Get your fair share when you split

With around 40% of marriages ending in divorce, knowing your rights and how to ensure you emerge with your finances intact is essential.

"I'm sure fewer people would get married if they understood the commitment they were entering into," says Jill Goldman, partner at Thomas Eggar. "Unravelling a marriage can be very complex."
Probably the simplest part to sort out is ongoing maintenance for any children. The Child Support Agency has guidelines in place and, although you can make more generous arrangements if you prefer, if there are any disputes the maintenance will always revert to the levels that have been set.

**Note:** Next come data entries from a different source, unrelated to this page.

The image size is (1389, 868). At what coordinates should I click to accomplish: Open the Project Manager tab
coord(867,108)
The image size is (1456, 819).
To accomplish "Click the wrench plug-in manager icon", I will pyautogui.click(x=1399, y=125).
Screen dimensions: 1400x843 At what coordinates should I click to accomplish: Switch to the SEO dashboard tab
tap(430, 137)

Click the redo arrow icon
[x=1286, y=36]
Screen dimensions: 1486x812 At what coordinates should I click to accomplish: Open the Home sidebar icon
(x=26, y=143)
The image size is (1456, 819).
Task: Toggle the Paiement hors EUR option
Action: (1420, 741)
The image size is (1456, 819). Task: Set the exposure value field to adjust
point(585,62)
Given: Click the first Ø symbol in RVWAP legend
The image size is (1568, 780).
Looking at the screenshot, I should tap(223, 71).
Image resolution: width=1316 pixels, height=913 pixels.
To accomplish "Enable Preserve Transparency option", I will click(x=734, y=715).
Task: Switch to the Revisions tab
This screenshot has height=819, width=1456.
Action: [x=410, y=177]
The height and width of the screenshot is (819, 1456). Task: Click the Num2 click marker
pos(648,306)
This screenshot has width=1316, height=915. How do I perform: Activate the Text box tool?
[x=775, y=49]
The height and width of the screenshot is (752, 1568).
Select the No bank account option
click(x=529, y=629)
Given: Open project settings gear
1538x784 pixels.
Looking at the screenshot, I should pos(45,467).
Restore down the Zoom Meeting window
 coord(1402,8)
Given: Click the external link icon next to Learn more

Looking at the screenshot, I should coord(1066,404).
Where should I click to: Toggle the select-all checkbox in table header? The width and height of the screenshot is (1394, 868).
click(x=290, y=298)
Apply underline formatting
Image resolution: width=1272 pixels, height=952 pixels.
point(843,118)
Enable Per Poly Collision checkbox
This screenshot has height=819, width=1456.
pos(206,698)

Unfortunately though, there isn't anything concrete in place regarding how other assets and spousal maintenance are determined. Assuming there's no prenuptial agreement in place, anything owned at the time of divorce is taken into account regardless of whose name it's in.

"If you bought a house before the marriage you might have grounds to keep that, but in the main the division of assets will be determined by the needs of both parties rather than what they brought to the marriage," says Goldman.

As an example, if one party has been the main breadwinner while the other gave up a career to look after the children, the assets might be shared equally, although the breadwinner has contributed more financially. The length of the marriage may also be taken into account.

With a shorter marriage, courts are more likely to consider what each party brought to the marriage. "There's no magic formula," adds Goldman. "But if they've been married a long time a straight 50:50 split is much more likely."

In addition to dividing up assets such as investments, property and belongings, pensions often become part of the divorce settlement, especially as these can be one of the largest matrimonial assets.

There are three approaches available, as Caroline Wright, a solicitor at Boodle Hatfield, explains:

"Offsetting, where one party keeps the pension in exchange for other assets, and pension attachment orders, which sees the pension scheme paying part of the pension to the other party once it becomes payable, are options, but pension-sharing orders are generally seen as the solution to most difficulties."

With a pension-sharing order, part of the pension is transferred to the former spouse, which they can then put into a pension of their choice. This means there can be a clean break, as there's no need to wait for the former spouse's pension to become payable.

"You have control over your pension," adds Wright. "With a pension attachment order you could find your former spouse failing to maintain contributions, which will reduce your pension income, and the income would also die with them."

Given what's potentially at stake, advice is critical. A pension adviser, who could be a specialist financial adviser or actuary, will assess the scheme or schemes in question, looking at guaranteed annuities and other pension benefits as well as the transfer value.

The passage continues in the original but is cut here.